Items from a data source:
※ ※ ※
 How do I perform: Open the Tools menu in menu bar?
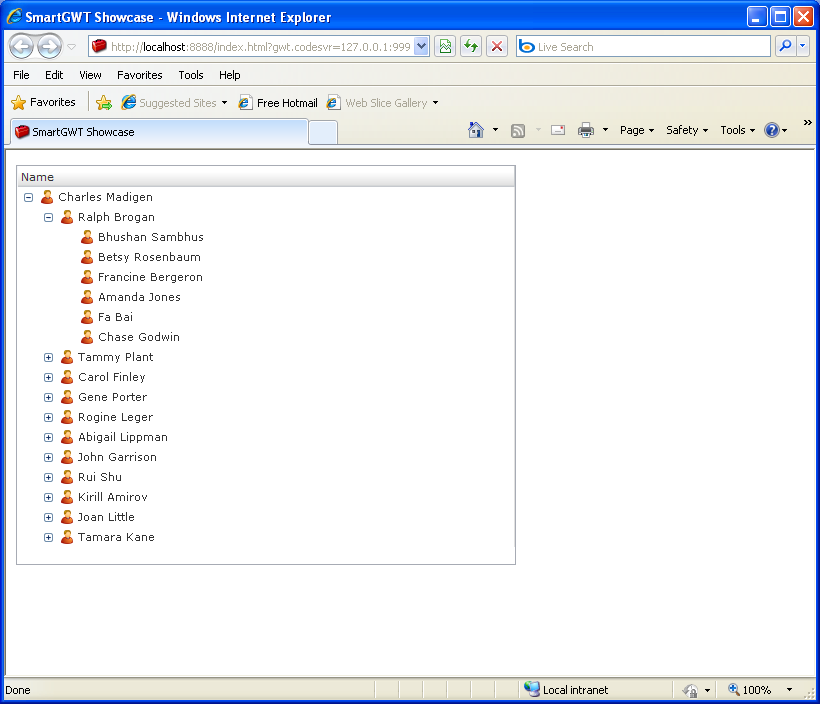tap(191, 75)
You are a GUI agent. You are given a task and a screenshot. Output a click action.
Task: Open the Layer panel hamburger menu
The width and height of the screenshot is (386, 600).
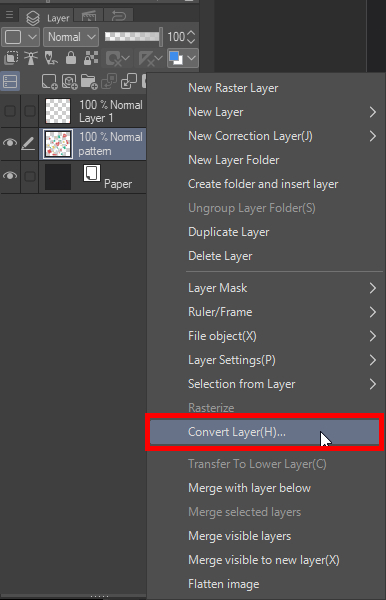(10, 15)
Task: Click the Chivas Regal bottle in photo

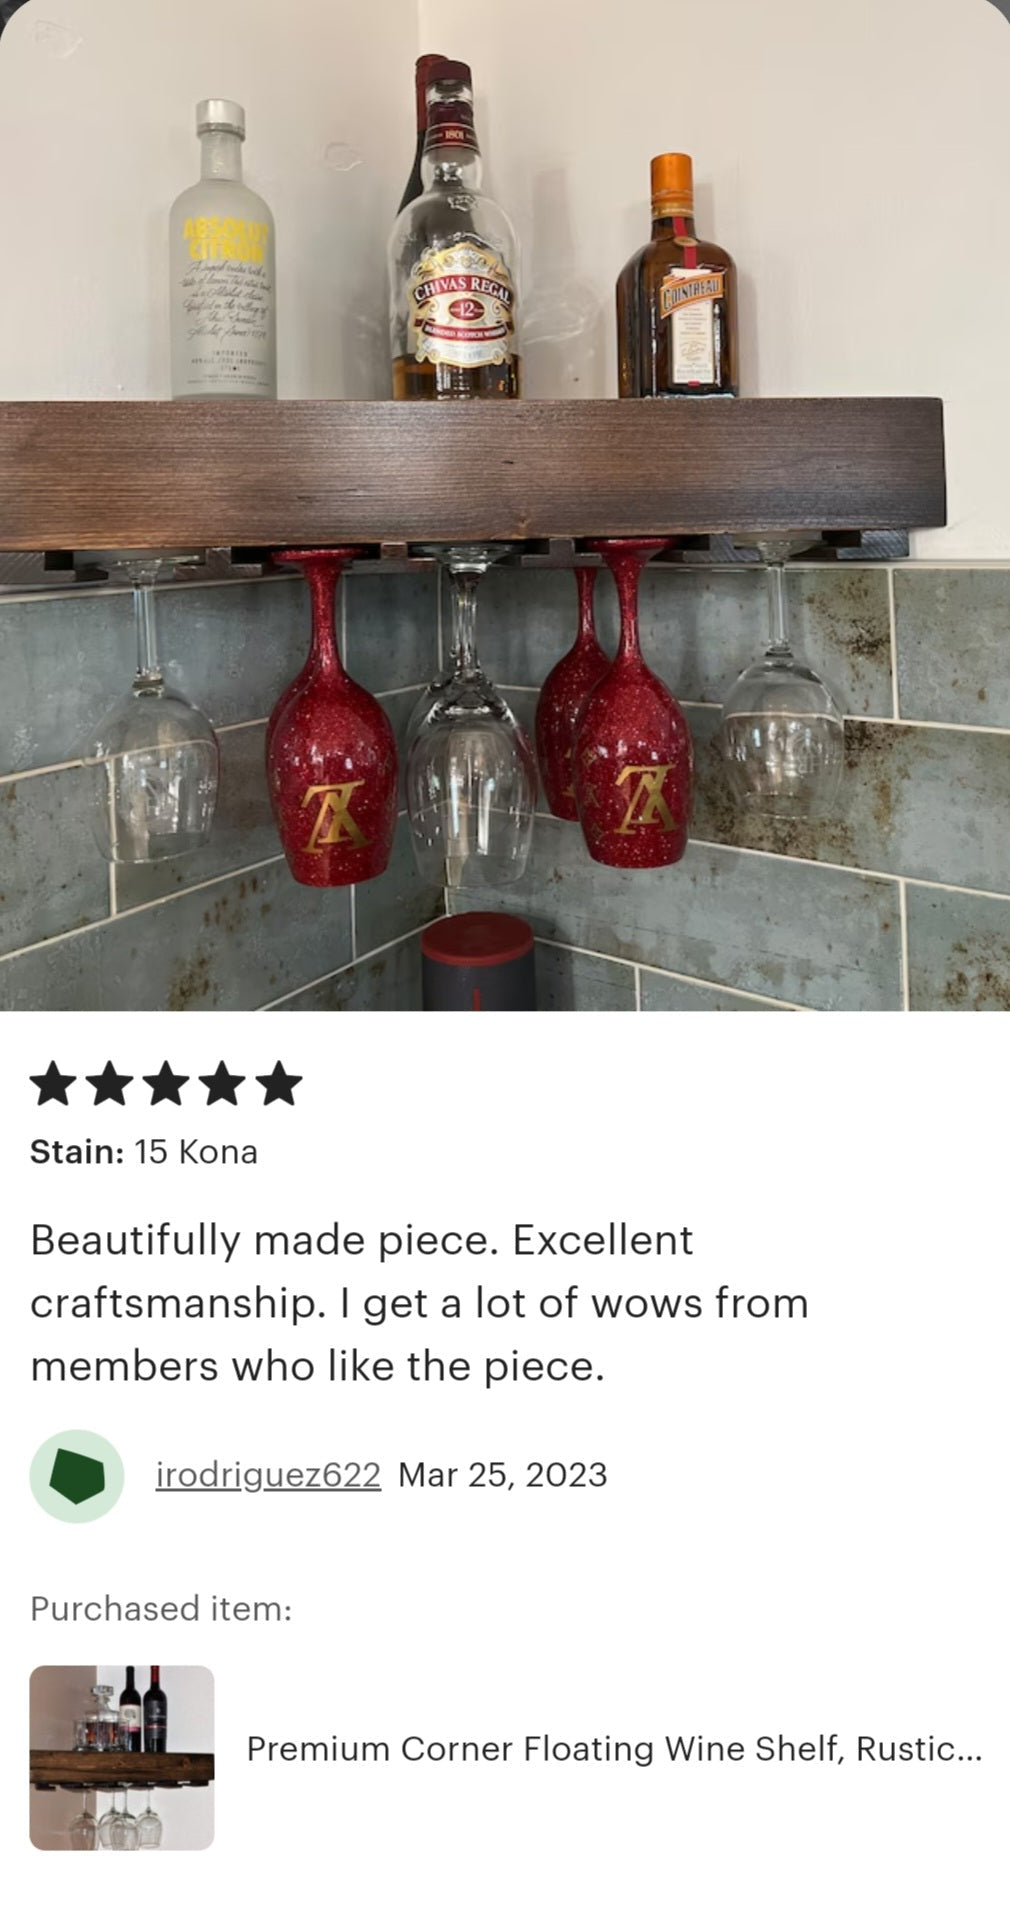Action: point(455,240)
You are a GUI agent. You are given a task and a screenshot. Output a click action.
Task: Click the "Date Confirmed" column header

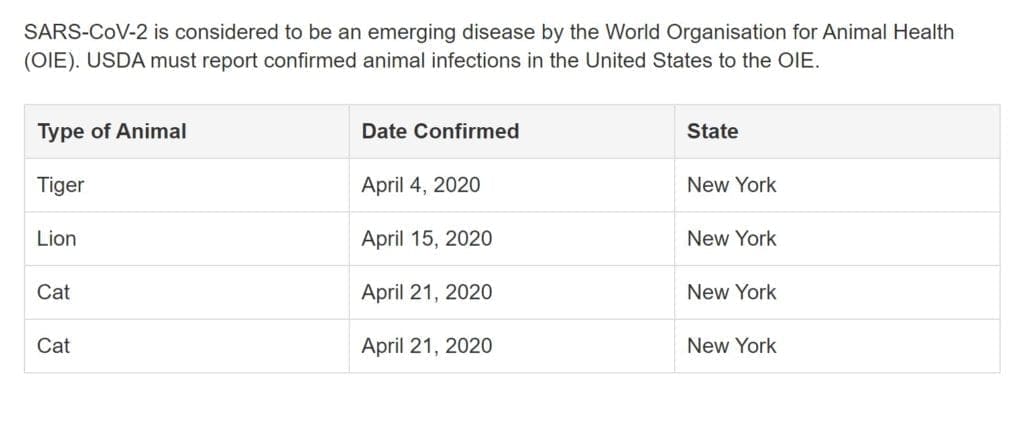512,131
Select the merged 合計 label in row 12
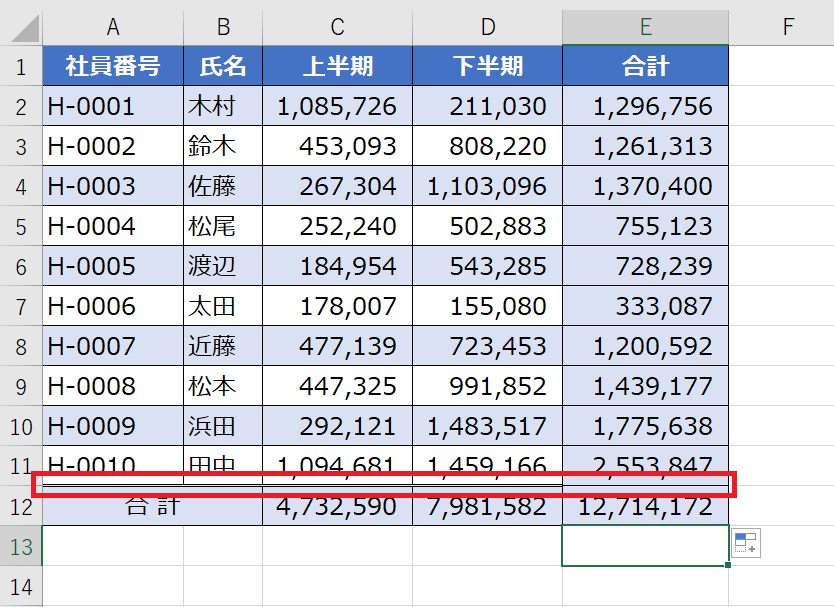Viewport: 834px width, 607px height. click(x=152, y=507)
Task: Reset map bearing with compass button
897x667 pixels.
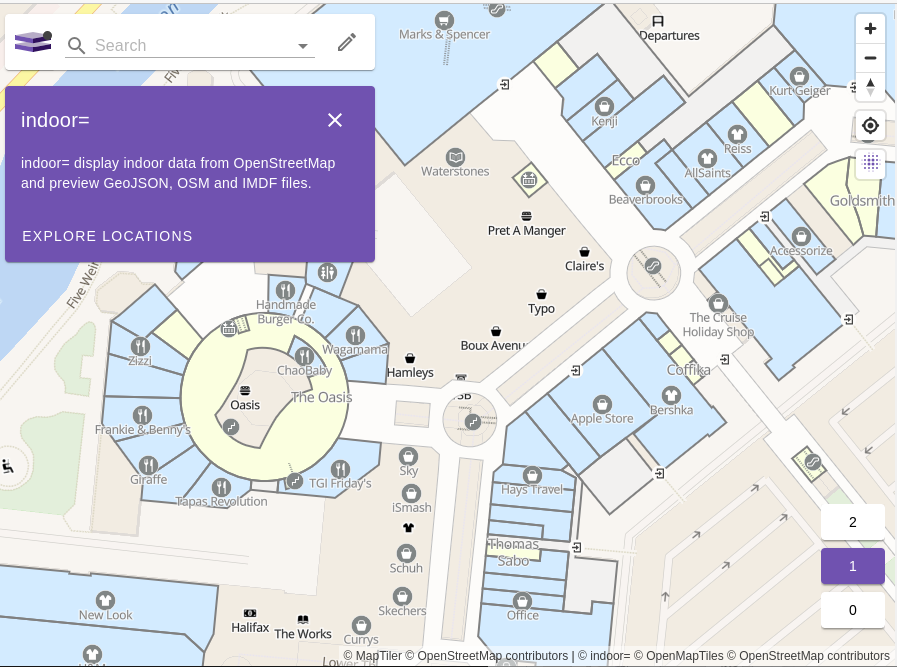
※ ※ ※
- YOUR INSTRUCTIONS
Please copy the data shown above, line by line and exactly, omitting the images.

- RESULT OF THIS EXERCISE
 How do I perform: Open the Tools menu in menu bar?
tap(191, 75)
You are a GUI agent. You are given a task and a screenshot. Output a click action.
Task: Open the Layer panel hamburger menu
The width and height of the screenshot is (386, 600).
(10, 15)
Task: Click the Chivas Regal bottle in photo

Action: point(455,240)
You are a GUI agent. You are given a task and a screenshot. Output a click action.
Task: Click the "Date Confirmed" column header

512,131
Select the merged 合計 label in row 12
Viewport: 834px width, 607px height. click(x=152, y=507)
Task: Reset map bearing with compass button
897x667 pixels.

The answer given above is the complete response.